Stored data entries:
-*-

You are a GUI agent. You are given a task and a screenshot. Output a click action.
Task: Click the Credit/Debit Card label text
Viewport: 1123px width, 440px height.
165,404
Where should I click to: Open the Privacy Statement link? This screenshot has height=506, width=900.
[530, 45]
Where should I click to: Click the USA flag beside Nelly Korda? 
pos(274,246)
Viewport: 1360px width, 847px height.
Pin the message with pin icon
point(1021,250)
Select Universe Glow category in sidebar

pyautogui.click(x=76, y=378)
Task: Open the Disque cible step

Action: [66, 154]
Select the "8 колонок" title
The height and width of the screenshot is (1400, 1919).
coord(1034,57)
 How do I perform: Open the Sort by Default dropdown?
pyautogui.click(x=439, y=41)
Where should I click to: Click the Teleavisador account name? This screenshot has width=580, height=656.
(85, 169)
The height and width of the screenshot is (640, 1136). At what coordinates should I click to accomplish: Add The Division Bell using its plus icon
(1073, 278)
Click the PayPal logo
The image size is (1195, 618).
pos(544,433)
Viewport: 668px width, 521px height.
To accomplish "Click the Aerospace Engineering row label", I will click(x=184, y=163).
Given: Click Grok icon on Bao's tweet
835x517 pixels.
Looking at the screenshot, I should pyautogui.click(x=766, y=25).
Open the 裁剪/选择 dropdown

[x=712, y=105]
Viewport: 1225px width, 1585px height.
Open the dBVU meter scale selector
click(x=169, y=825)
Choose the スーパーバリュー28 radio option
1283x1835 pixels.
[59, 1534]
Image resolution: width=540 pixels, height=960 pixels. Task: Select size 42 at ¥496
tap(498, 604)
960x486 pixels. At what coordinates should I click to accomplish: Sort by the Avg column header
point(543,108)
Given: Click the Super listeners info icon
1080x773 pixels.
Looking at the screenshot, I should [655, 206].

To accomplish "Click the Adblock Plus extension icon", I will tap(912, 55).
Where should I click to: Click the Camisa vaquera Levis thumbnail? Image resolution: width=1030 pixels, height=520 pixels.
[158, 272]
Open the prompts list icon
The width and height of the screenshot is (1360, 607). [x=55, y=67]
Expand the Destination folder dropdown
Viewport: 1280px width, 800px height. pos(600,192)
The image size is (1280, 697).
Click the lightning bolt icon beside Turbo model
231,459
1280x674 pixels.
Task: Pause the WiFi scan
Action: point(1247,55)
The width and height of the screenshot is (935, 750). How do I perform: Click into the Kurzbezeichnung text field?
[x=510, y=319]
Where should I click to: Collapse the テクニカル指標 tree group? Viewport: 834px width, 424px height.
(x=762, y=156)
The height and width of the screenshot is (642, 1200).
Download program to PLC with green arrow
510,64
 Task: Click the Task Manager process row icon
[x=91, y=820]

-*-

PROBLEM ::
Write the data out again in full. Match it word for word.

TASK RESPONSE ::
You are a GUI agent. You are given a task and a screenshot. Output a click action.
Task: Click the Credit/Debit Card label text
Viewport: 1123px width, 440px height.
165,404
Where should I click to: Open the Privacy Statement link? This screenshot has height=506, width=900.
[530, 45]
Where should I click to: Click the USA flag beside Nelly Korda? 
pos(274,246)
Viewport: 1360px width, 847px height.
Pin the message with pin icon
point(1021,250)
Select Universe Glow category in sidebar

pyautogui.click(x=76, y=378)
Task: Open the Disque cible step

Action: [66, 154]
Select the "8 колонок" title
The height and width of the screenshot is (1400, 1919).
coord(1034,57)
 How do I perform: Open the Sort by Default dropdown?
pyautogui.click(x=439, y=41)
Where should I click to: Click the Teleavisador account name? This screenshot has width=580, height=656.
(85, 169)
The height and width of the screenshot is (640, 1136). At what coordinates should I click to accomplish: Add The Division Bell using its plus icon
(1073, 278)
Click the PayPal logo
The image size is (1195, 618).
pos(544,433)
Viewport: 668px width, 521px height.
To accomplish "Click the Aerospace Engineering row label", I will click(x=184, y=163).
Given: Click Grok icon on Bao's tweet
835x517 pixels.
Looking at the screenshot, I should pyautogui.click(x=766, y=25).
Open the 裁剪/选择 dropdown

[x=712, y=105]
Viewport: 1225px width, 1585px height.
Open the dBVU meter scale selector
click(x=169, y=825)
Choose the スーパーバリュー28 radio option
1283x1835 pixels.
[59, 1534]
Image resolution: width=540 pixels, height=960 pixels. Task: Select size 42 at ¥496
tap(498, 604)
960x486 pixels. At what coordinates should I click to accomplish: Sort by the Avg column header
point(543,108)
Given: Click the Super listeners info icon
1080x773 pixels.
Looking at the screenshot, I should [655, 206].

To accomplish "Click the Adblock Plus extension icon", I will tap(912, 55).
Where should I click to: Click the Camisa vaquera Levis thumbnail? Image resolution: width=1030 pixels, height=520 pixels.
[158, 272]
Open the prompts list icon
The width and height of the screenshot is (1360, 607). [x=55, y=67]
Expand the Destination folder dropdown
Viewport: 1280px width, 800px height. pos(600,192)
The image size is (1280, 697).
Click the lightning bolt icon beside Turbo model
231,459
1280x674 pixels.
Task: Pause the WiFi scan
Action: point(1247,55)
The width and height of the screenshot is (935, 750). How do I perform: Click into the Kurzbezeichnung text field?
[x=510, y=319]
Where should I click to: Collapse the テクニカル指標 tree group? Viewport: 834px width, 424px height.
(x=762, y=156)
The height and width of the screenshot is (642, 1200).
Download program to PLC with green arrow
510,64
 Task: Click the Task Manager process row icon
[x=91, y=820]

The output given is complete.